Açlık tavan yapıyor

  • Arşiv
  • |
  • Sınıf Hareketi
  • |
  • Değerlendirme
  • |
  • 13 Mayıs 2012
  • 09:11

 (13.05.12) - Devrimci İşçi Sendikaları Konfederasyonu Araştırma Enstitüsü (DİSK-AR) Mart ayı için açlık ve yoksulluk sınırının verilerini açıkladı.

TÜİK Hanehalkı Harcama Kalıbı, TÜİK Madde fiyat ortalamaları ve 4 kişilik bir ailenin sağlıklı bir biçimde alması gereken kalori miktarı üzerinden hesaplanan beslenme kalıbı dikkate alınarak hazırlanan raporun sonuçlarına göre, 4 kişilik bir aile için açlık sınırı 1047 TL, yoksulluk sınırı ise 3312 TL olarak ortaya çıkıyor.
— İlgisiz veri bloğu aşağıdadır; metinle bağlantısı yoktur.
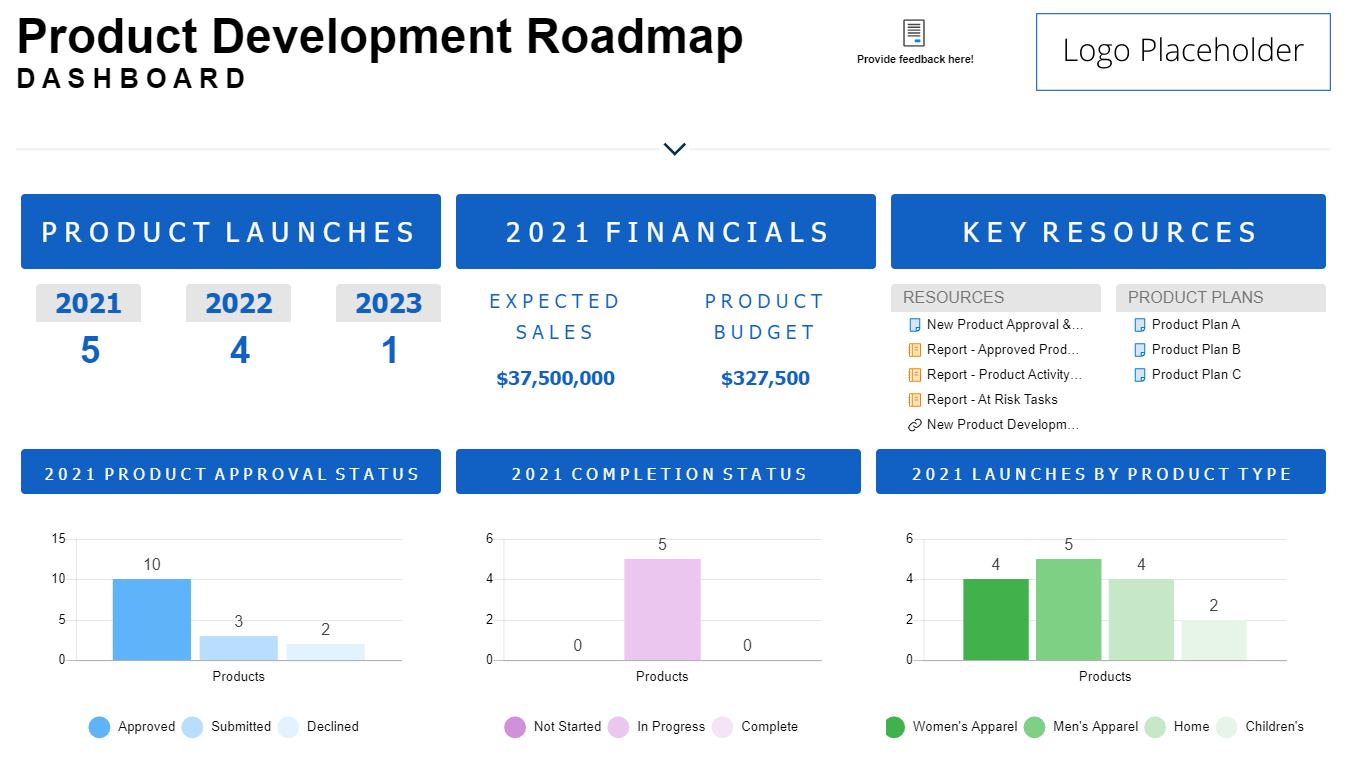Toggle the Approved legend series
The width and height of the screenshot is (1350, 768).
[x=146, y=727]
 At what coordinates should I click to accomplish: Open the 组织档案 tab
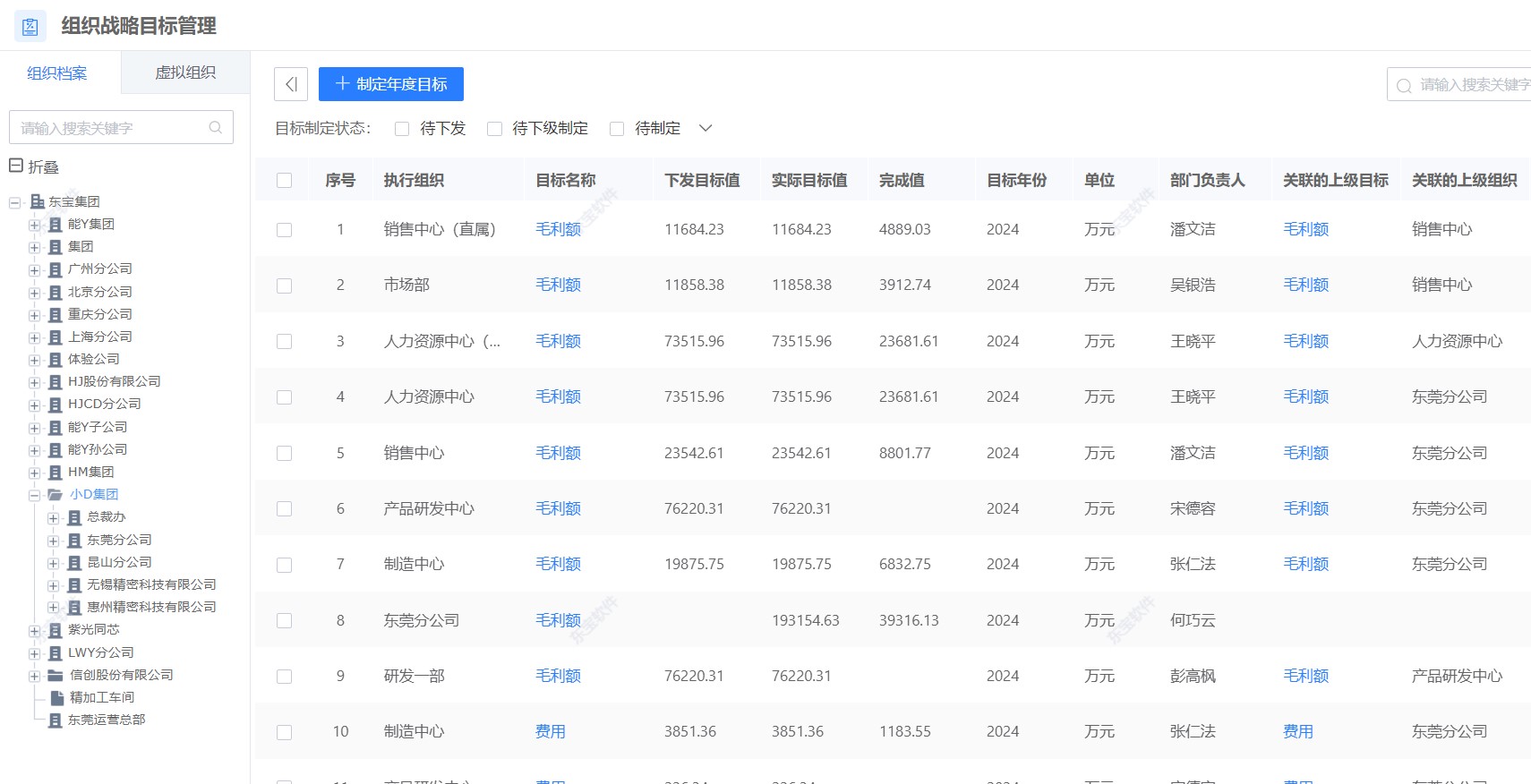click(x=57, y=73)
Araştırmanın sonuçlarına göre sağlıklı beslenmek için yetişkin bir kadının yapması gereken günlük harcama tutarı 9,01 TL olurken, bu rakam yetişkin bir erkek için 9,28 TL, 15-19 Yaş erkek çocuk için 9,82 TL, 4-6 yaş bir kız çocuğu için 6,80 TL. Buna göre 4 kişilik bir ailenin sağlıklı beslenmesi için yapması gereken günlük gıda harcaması 34,92 TL.

Yoksulluk sınırı aylık 3312 TL

Aynı hesaplamaya göre 4 kişilik ailenin sağlıklı beslenmek ve asgari gereksinimlerini karşılayabilmek için yapması gereken asgari harcama tutarı ise aylık 3312 TL'dir. Gıda, içecek vb. için ayırılması gereken tutar 1047 TL, giyim ve ayakkabı için ayırılması gereken tutar 207 TL’dir. Diğer harcama kalemleri ve ayırılması gereken tutarlar ise şöyledir: kira, su, elektrik vb. için 937, mobilya, ev bakımı vb. için 190, sağlık için 74, ulaştırma için 323, haberleşme için 142, eğlence ve kültür hizmetleri için 73, eğitim için 65, lokanta, yemek, otel vb. için 137, çeşitli mal ve hizmetler için 117 TL.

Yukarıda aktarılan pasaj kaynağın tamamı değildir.